WHAT YOU WILL DO — Beginning at the line that contains "Select the Comment button label", reproduce the entries below exactly, ending with the line that contains "Task: Open SC". Omit each picture.

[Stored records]

----

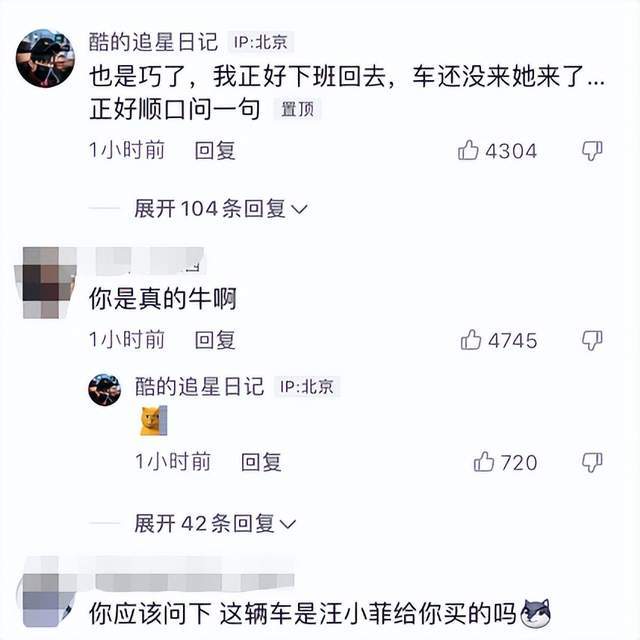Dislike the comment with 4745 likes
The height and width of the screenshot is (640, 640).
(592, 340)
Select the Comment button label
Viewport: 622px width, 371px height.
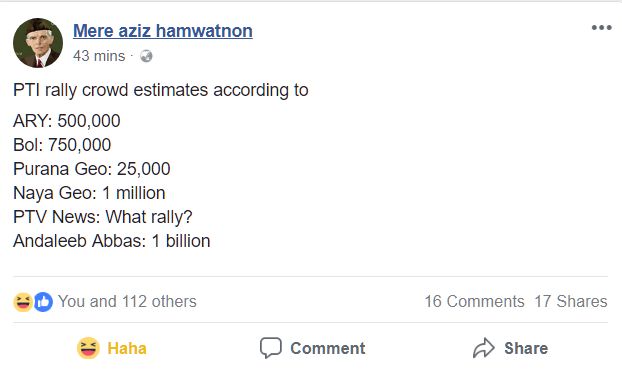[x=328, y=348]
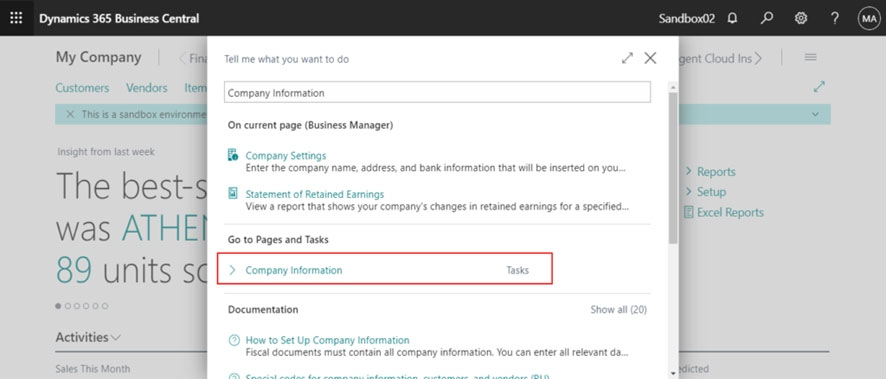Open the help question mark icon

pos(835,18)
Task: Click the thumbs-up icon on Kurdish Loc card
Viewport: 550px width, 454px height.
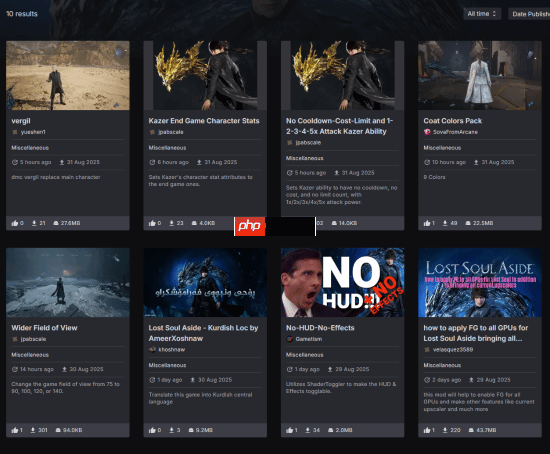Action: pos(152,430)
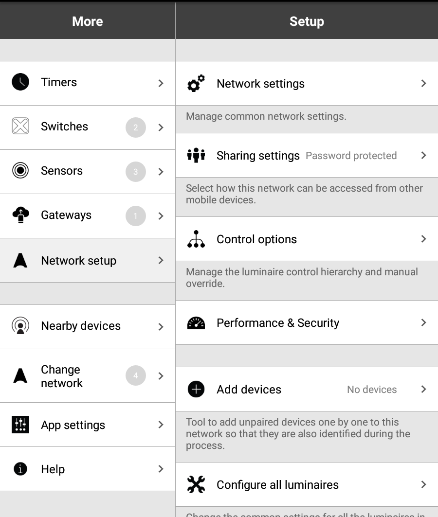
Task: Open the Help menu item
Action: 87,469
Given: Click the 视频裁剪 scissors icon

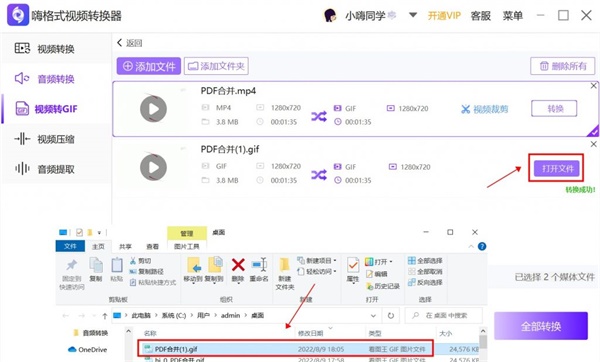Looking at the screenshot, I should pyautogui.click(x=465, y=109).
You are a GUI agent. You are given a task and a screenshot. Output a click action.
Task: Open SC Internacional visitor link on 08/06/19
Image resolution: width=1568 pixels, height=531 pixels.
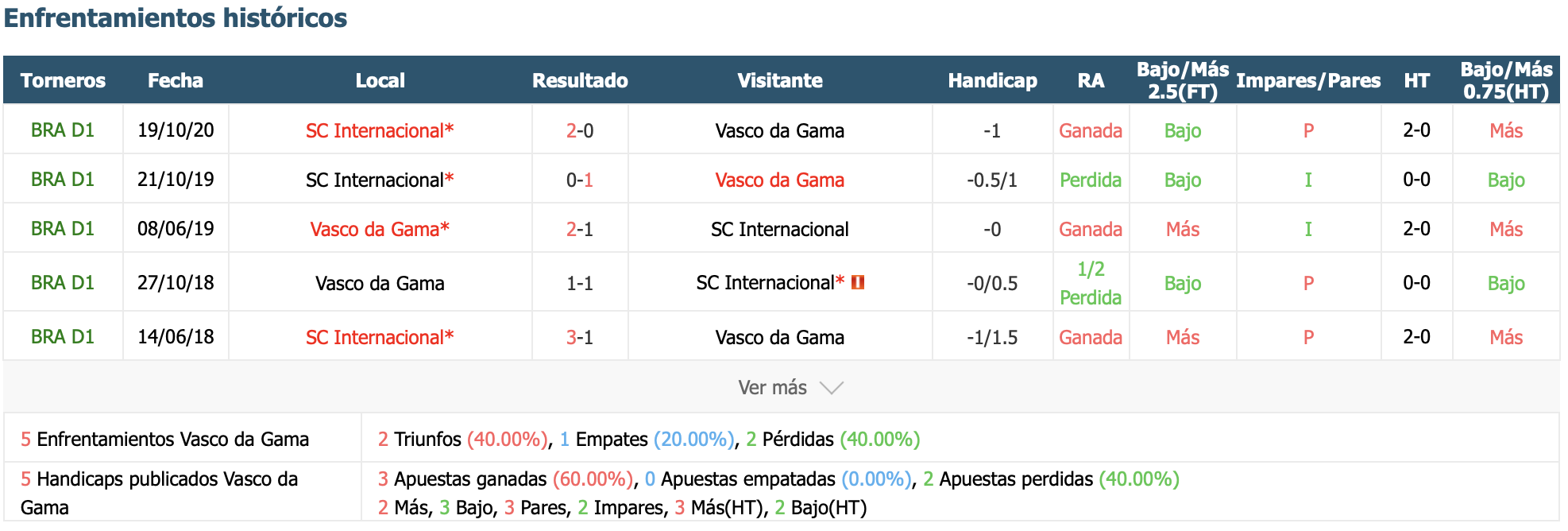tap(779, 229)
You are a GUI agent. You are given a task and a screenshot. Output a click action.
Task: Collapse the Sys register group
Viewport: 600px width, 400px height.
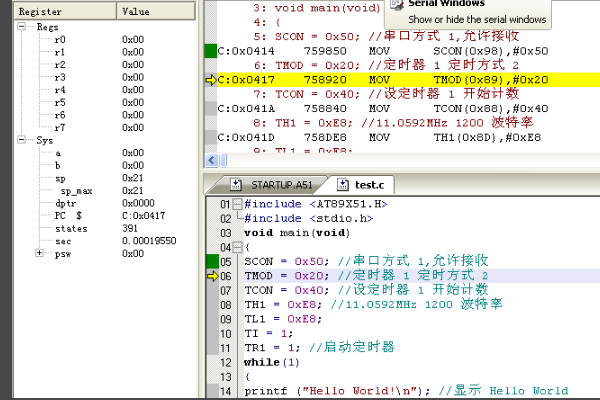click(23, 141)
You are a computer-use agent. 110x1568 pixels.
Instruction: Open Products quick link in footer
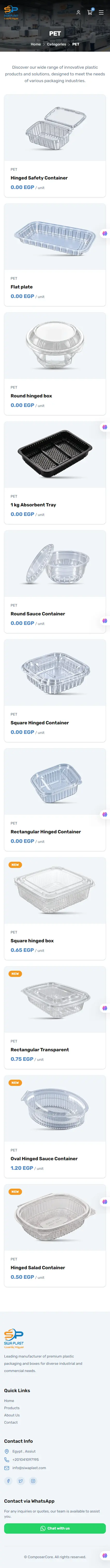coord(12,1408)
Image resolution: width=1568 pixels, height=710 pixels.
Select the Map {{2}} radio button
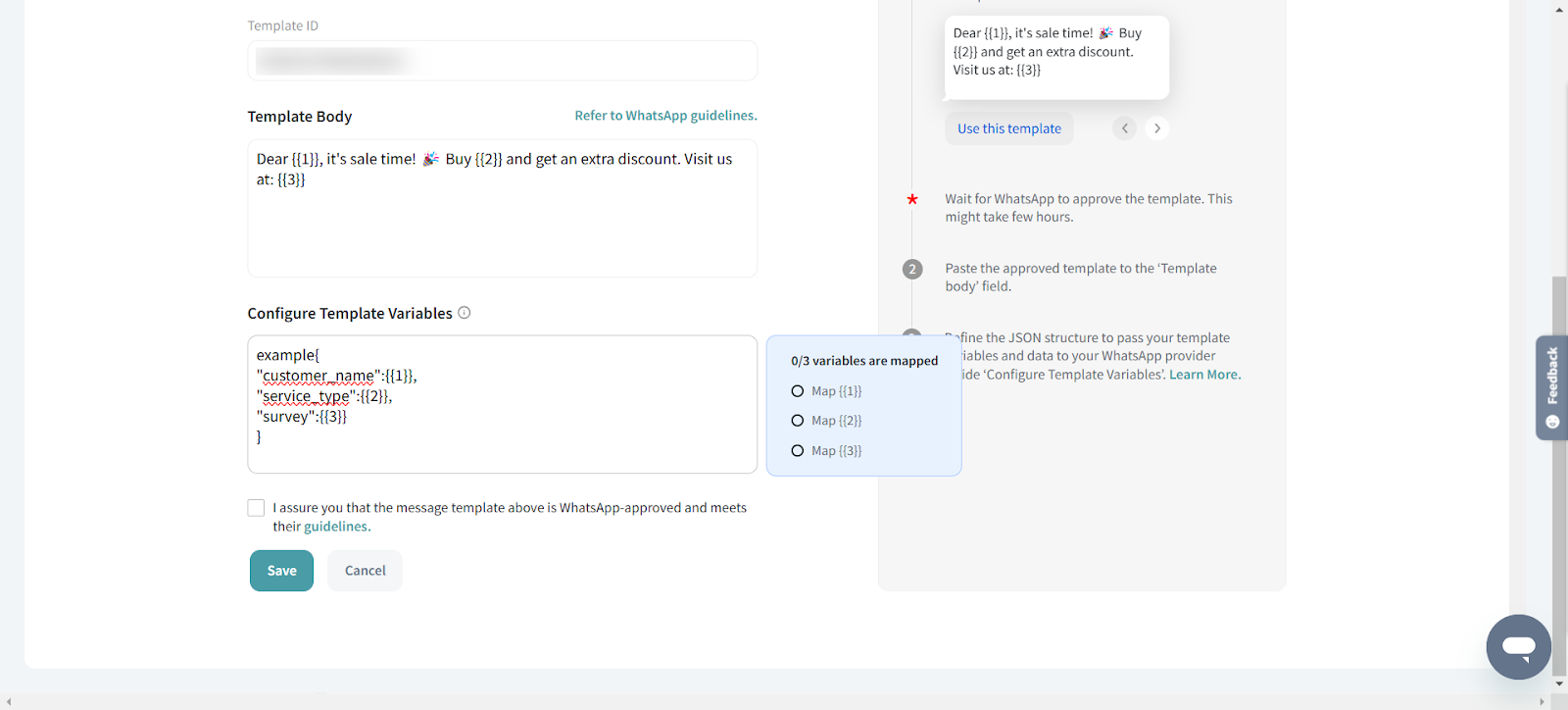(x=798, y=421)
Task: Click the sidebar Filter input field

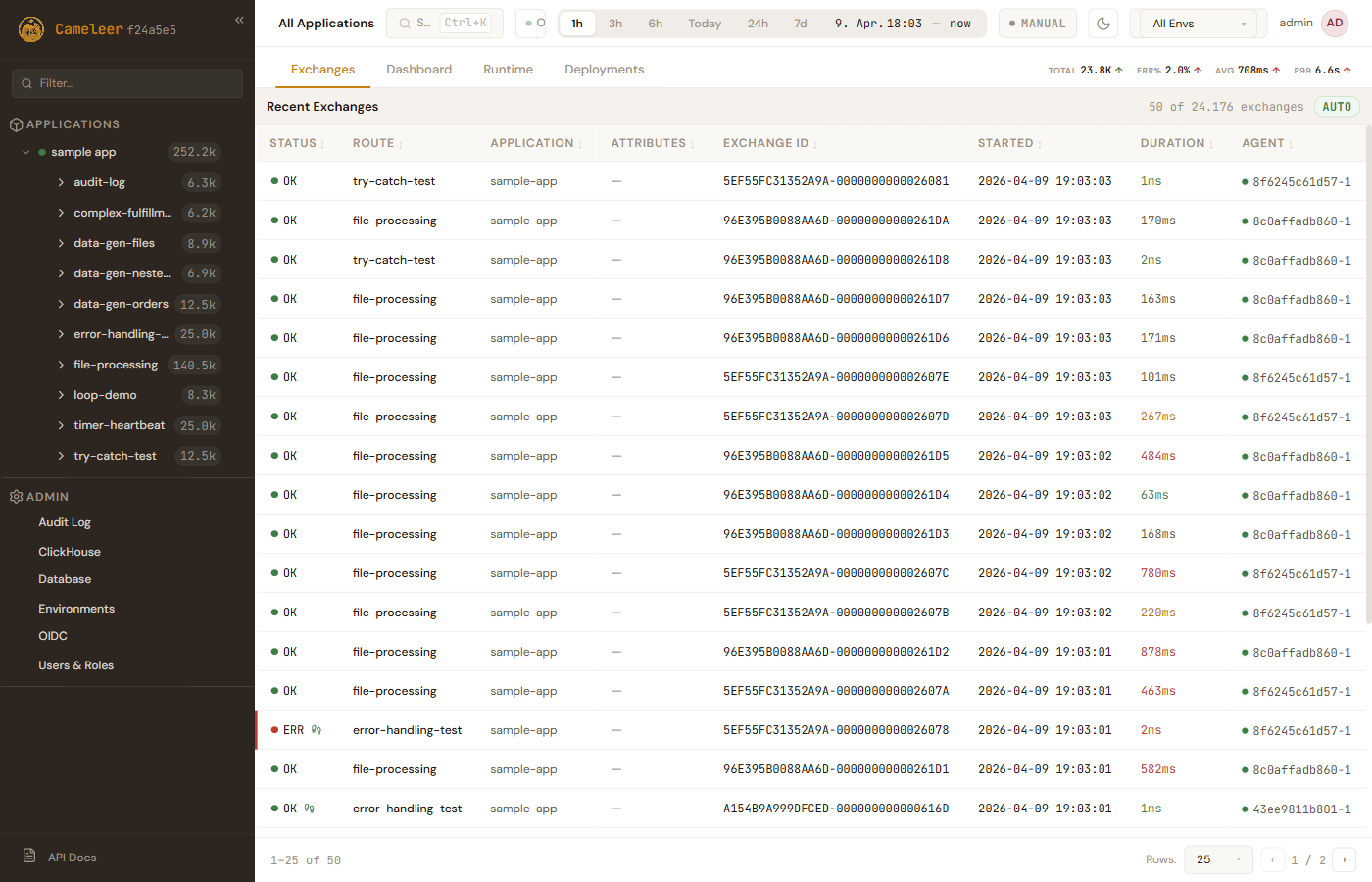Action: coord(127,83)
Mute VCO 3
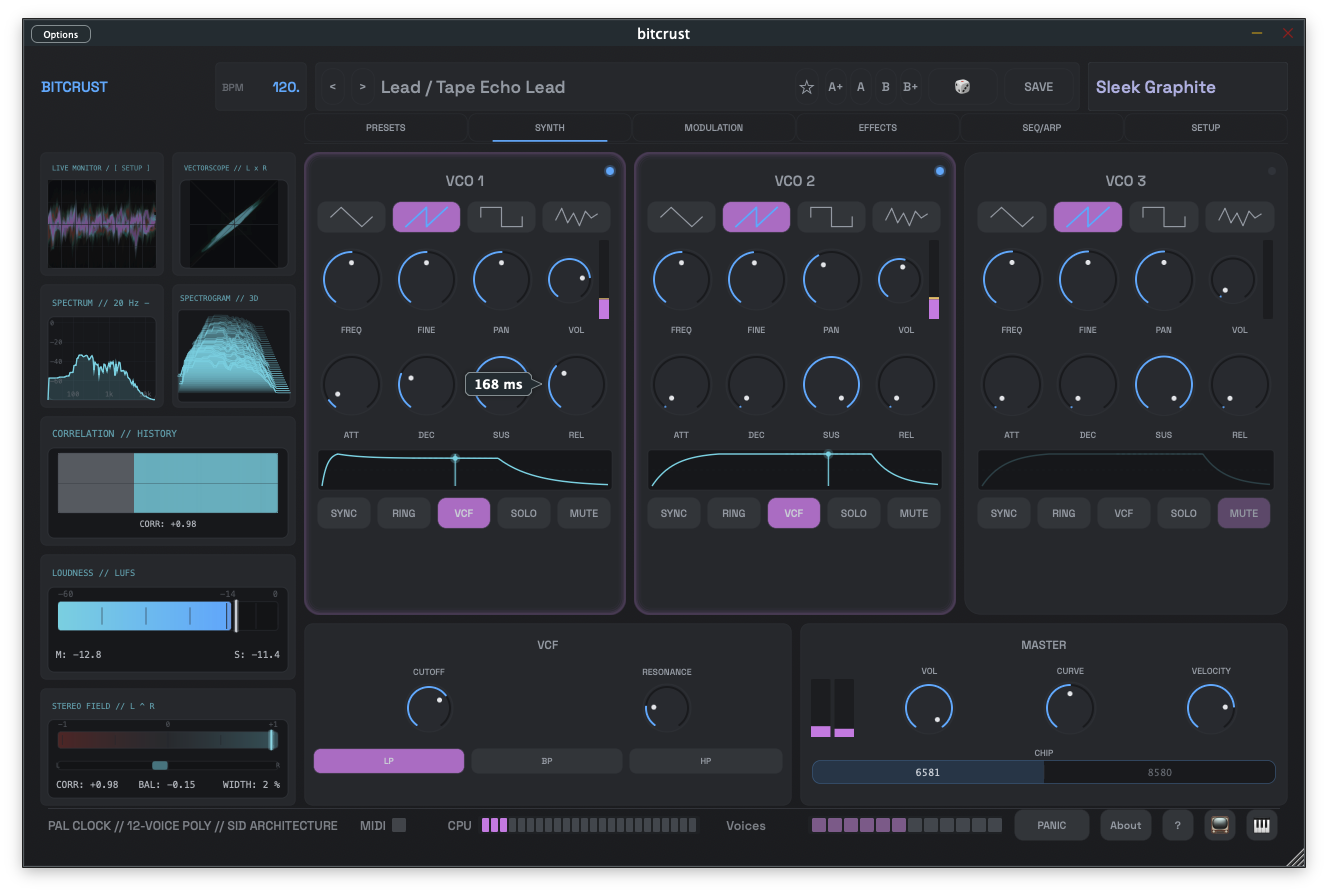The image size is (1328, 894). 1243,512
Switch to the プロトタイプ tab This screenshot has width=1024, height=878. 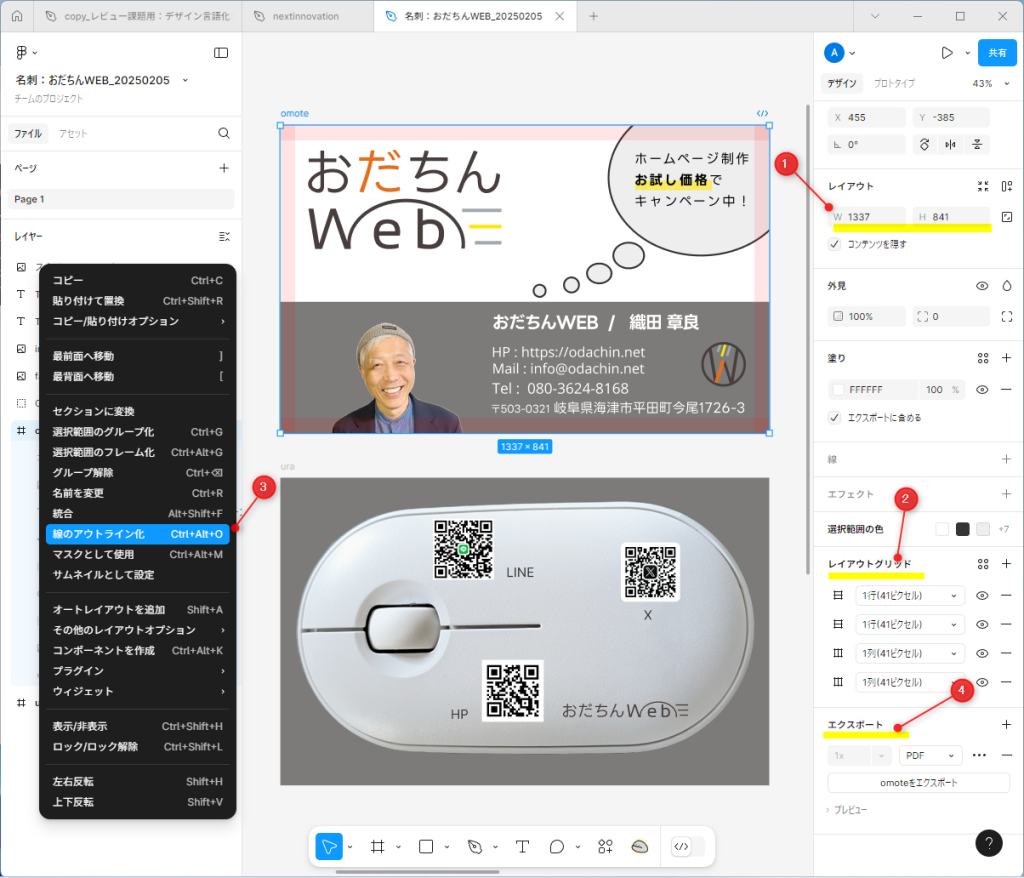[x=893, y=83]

----

EXERCISE RESULT —
Select the Comment button label
Viewport: 622px width, 371px height.
[x=328, y=348]
Open the help question mark icon

pos(835,18)
Task: Click the thumbs-up icon on Kurdish Loc card
Viewport: 550px width, 454px height.
Action: pos(152,430)
Task: Open the Help menu item
Action: 87,469
Given: Click the 视频裁剪 scissors icon

Looking at the screenshot, I should pyautogui.click(x=465, y=109).
You are a GUI agent. You are given a task and a screenshot. Output a click action.
Task: Open SC Internacional visitor link on 08/06/19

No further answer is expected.